[Task goal]: Transcribe exactly the span of lines that begins the records and ends with the line holding "Given: Open the 2 opinie reviews link", both boundary lines included.

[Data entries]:
= Beginning of Section =
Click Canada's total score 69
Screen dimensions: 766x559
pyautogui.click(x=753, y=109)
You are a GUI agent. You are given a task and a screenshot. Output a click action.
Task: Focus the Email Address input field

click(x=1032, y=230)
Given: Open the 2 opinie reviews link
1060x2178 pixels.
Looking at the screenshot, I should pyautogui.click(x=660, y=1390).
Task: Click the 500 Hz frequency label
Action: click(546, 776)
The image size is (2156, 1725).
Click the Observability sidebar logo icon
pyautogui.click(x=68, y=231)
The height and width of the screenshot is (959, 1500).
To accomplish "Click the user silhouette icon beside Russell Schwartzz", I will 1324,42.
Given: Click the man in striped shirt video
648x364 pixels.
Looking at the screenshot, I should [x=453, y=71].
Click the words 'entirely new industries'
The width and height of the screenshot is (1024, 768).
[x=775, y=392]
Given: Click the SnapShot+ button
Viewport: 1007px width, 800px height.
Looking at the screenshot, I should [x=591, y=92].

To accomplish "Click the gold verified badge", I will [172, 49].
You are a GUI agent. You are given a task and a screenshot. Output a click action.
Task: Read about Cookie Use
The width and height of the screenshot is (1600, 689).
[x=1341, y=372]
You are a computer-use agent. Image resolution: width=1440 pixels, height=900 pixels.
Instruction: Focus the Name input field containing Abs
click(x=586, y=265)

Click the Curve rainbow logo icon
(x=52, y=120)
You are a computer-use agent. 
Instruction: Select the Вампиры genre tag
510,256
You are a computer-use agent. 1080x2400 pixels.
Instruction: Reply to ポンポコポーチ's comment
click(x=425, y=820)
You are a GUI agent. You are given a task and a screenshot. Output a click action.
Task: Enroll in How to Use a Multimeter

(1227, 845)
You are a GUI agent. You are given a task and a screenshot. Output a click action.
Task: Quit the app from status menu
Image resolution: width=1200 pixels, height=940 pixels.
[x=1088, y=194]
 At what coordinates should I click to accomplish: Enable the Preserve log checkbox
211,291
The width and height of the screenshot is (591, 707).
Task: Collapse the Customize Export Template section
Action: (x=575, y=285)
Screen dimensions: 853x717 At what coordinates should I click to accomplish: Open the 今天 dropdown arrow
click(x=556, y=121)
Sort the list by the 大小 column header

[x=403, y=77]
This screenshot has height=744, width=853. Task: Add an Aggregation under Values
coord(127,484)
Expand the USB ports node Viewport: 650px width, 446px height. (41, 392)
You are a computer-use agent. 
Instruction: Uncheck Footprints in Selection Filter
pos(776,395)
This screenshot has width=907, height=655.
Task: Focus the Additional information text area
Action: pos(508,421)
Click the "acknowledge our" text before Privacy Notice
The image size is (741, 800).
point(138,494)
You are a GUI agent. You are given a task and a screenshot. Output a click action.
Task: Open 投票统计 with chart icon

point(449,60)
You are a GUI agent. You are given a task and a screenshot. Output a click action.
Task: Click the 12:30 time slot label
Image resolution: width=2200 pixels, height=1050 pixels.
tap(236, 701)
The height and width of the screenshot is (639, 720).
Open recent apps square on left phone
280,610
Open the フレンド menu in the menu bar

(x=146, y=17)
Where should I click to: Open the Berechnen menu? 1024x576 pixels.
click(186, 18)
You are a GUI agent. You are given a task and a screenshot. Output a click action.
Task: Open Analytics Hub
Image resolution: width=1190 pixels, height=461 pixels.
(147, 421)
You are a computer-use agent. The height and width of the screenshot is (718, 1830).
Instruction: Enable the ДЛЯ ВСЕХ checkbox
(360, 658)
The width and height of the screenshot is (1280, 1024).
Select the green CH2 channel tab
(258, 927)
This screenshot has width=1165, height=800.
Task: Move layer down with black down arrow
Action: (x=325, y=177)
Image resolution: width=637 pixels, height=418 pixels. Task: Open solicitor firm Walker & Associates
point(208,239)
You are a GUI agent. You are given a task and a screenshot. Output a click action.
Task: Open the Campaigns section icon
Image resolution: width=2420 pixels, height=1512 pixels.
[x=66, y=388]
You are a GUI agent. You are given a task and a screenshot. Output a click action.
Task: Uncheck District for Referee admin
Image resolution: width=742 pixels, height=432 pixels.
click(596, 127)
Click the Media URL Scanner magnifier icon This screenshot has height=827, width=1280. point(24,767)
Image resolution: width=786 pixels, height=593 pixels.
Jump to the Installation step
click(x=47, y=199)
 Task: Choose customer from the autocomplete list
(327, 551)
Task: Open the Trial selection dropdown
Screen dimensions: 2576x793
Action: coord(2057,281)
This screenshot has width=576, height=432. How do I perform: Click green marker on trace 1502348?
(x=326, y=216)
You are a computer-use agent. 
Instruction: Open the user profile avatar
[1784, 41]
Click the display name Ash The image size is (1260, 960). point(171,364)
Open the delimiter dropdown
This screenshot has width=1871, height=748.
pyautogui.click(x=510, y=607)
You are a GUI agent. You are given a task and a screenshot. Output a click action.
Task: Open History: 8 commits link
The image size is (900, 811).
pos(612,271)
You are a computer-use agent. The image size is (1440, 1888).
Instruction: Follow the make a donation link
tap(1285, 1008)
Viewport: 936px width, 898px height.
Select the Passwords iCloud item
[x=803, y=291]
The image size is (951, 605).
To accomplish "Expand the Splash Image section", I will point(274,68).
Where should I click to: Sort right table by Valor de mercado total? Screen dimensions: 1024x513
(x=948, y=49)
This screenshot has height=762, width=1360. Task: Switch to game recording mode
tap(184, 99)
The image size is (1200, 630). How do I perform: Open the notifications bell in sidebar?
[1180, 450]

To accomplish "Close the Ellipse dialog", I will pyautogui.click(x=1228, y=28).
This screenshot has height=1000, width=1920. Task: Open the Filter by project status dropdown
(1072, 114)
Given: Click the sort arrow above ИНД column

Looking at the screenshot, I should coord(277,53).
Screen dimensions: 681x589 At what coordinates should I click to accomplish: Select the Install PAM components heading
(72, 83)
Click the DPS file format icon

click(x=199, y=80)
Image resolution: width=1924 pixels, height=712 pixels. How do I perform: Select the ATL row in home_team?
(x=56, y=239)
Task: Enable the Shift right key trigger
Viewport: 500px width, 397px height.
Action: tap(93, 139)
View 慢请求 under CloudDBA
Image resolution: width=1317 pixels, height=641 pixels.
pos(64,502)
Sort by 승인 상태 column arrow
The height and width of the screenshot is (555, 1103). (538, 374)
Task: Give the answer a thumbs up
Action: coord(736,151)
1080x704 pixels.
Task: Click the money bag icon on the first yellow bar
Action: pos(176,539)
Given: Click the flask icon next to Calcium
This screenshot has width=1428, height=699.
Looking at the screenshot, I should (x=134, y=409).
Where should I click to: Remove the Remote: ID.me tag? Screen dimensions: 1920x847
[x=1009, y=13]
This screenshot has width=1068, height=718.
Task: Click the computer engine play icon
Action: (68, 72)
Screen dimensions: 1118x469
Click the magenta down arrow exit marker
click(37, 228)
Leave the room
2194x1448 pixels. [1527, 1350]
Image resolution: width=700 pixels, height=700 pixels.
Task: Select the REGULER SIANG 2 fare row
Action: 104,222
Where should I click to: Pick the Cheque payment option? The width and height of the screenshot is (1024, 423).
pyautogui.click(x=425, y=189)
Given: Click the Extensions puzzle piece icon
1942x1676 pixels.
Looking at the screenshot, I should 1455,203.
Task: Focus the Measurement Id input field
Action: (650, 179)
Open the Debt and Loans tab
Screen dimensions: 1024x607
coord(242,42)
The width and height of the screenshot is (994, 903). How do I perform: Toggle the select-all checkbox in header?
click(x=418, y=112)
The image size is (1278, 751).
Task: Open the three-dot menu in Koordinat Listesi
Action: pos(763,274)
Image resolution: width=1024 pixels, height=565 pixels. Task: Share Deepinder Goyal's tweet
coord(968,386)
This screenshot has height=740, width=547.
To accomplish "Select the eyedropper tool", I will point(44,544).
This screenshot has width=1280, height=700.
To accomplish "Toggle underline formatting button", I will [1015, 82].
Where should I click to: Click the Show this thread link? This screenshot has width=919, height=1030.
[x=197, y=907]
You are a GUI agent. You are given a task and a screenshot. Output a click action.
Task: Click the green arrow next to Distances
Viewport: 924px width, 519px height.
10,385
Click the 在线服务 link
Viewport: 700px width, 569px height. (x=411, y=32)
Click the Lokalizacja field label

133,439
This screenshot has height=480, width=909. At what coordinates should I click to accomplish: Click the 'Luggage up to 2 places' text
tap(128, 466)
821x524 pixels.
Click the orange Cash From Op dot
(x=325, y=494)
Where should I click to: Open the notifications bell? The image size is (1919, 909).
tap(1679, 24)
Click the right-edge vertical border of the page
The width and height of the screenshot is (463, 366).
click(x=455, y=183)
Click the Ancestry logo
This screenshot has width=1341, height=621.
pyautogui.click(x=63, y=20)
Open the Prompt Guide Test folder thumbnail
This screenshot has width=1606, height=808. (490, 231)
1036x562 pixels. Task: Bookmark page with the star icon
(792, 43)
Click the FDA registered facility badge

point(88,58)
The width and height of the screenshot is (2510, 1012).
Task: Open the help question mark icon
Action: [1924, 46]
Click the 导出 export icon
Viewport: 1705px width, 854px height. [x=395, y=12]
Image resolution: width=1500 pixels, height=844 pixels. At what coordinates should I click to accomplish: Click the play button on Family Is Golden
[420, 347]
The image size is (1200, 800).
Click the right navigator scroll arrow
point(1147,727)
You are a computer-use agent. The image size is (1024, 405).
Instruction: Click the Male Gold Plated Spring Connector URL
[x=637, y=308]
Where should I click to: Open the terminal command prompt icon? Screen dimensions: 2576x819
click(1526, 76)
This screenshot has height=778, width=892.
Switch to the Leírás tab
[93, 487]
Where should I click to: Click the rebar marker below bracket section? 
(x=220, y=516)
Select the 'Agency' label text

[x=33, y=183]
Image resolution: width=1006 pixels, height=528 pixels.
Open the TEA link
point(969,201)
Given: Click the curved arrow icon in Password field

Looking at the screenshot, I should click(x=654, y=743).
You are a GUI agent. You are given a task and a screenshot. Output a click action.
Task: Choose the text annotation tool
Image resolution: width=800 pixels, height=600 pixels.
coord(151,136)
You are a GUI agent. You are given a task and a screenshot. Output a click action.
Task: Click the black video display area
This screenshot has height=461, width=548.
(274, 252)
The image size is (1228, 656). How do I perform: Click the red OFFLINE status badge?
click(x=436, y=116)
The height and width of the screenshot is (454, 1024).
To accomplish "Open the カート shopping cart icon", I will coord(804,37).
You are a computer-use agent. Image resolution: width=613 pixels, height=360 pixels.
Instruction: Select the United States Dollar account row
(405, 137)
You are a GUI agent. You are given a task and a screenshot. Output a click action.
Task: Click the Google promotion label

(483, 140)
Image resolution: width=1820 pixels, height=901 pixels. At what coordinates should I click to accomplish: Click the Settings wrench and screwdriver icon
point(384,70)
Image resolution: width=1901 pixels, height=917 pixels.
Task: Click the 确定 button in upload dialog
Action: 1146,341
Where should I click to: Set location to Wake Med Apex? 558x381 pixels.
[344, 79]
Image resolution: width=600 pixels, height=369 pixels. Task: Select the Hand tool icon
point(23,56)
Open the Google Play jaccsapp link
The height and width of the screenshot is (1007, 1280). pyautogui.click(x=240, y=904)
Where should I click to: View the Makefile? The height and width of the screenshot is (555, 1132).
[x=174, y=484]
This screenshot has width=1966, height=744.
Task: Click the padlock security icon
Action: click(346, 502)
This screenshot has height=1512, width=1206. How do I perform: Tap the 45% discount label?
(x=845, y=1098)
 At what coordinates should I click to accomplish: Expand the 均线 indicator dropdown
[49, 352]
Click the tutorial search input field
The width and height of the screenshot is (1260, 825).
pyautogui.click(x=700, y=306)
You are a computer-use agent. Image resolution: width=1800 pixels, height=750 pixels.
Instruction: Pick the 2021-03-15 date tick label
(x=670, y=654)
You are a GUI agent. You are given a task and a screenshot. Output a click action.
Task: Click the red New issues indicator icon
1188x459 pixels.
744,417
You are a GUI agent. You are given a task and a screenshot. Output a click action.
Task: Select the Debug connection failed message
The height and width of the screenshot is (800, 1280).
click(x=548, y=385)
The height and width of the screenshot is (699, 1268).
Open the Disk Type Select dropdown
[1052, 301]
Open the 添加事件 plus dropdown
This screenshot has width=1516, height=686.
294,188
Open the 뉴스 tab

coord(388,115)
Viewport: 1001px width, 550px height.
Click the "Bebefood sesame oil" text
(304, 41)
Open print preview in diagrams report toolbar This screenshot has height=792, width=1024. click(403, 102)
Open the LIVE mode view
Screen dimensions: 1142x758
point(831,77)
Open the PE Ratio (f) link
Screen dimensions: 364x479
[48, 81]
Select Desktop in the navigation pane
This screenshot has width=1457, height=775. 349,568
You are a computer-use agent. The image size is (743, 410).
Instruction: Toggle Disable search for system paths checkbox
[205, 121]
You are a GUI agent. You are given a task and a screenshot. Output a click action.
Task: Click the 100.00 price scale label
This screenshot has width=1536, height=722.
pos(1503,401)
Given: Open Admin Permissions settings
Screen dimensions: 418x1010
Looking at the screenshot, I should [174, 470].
= End of Section =
[Result of this exercise]:
Click Canada's total score 69
Screen dimensions: 766x559
pyautogui.click(x=753, y=109)
You are a GUI agent. You are given a task and a screenshot. Output a click action.
Task: Focus the Email Address input field

click(x=1032, y=230)
Given: Open the 2 opinie reviews link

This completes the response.